Dans l’axe de recherche Interpréter, nous développons des méthodes d’IA qui fournissent des analyses explicables et biologiquement pertinentes à partir de données biomédicales complexes. Notre objectif est de révéler les mécanismes et les motifs spatiaux qui sous‑tendent les prédictions des modèles d’IA, en reliant les sorties computationnelles à la biologie des maladies, à l’organisation tissulaire et aux cibles thérapeutiques potentielles.
Les principaux projets de ce thème incluent :
- Projet financé par Owkin : An Interpretable Graph Representation Learning Framework from MOSAIC Spatial Omics Data, en collaboration avec les laboratoires Gottardo (BDSC) et Homicsko (CHUV), visant à modéliser les relations spatiales et fonctionnelles entre cellules dans les tissus tout en garantissant l’interprétabilité.

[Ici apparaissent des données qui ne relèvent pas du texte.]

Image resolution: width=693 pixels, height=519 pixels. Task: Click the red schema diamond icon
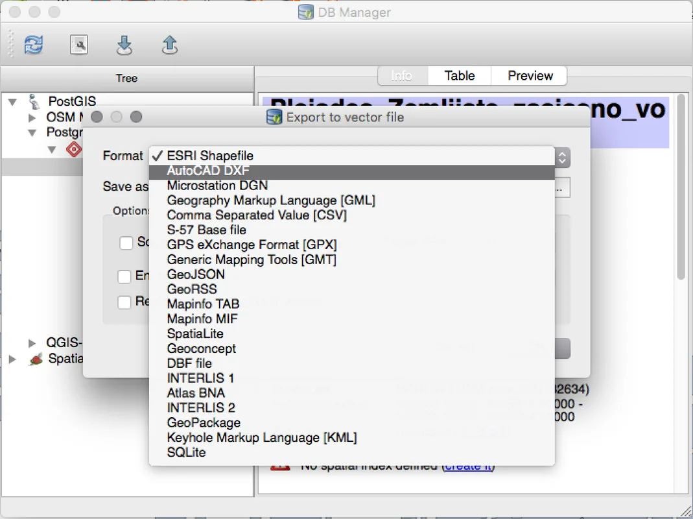(75, 149)
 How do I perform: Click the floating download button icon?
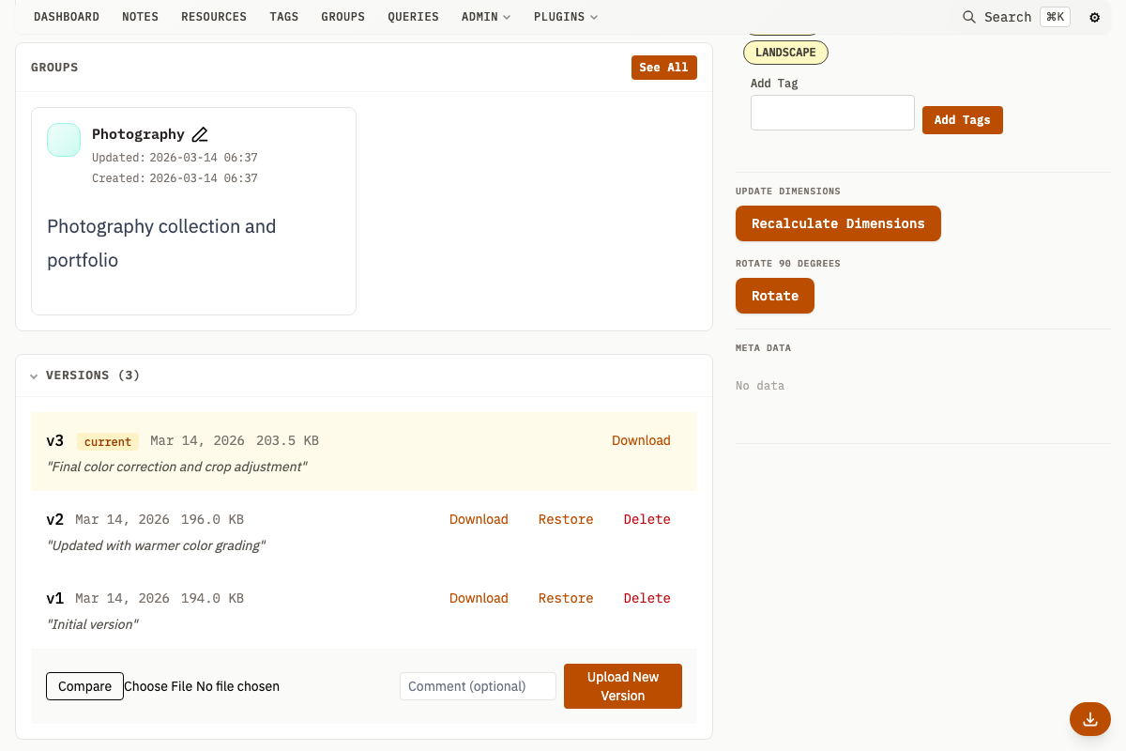tap(1089, 719)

- Projet financé par la Swiss Cancer Research: AI-powered precision cancer therapy for mesothelioma, en collaboration avec le laboratoire Brbić (EPFL), le laboratoire Homicsko (CHUV) et la Prof. Berezowska (Institut universitaire de Pathologie, CHUV), axé sur le développement de modèles d’IA interprétables pour guider des stratégies thérapeutiques personnalisées chez les patients atteints de mésothéliome.
Publications clés :
- ATHENA : un cadre d’analyse spatiale interprétable du microenvironnement tumoral, révélant des métriques d’hétérogénéité, des interactions cellulaires et des biomarqueurs spatiaux influençant l’évolution des maladies. Article – Code
- ProteinPNet : un cadre d’apprentissage de concepts intrinsèquement interprétable, basé sur des réseaux de parties prototypiques, permettant d’apprendre directement des prototypes spatiaux discriminants à partir de données de protéomique spatiale. Article – Code
Grâce à la modélisation interprétable, nous cherchons à relier les prédictions de l’IA aux mécanismes biologiques, à identifier des biomarqueurs spatiaux et moléculaires, et à soutenir des avancées translationnelles au service de la médecine de précision.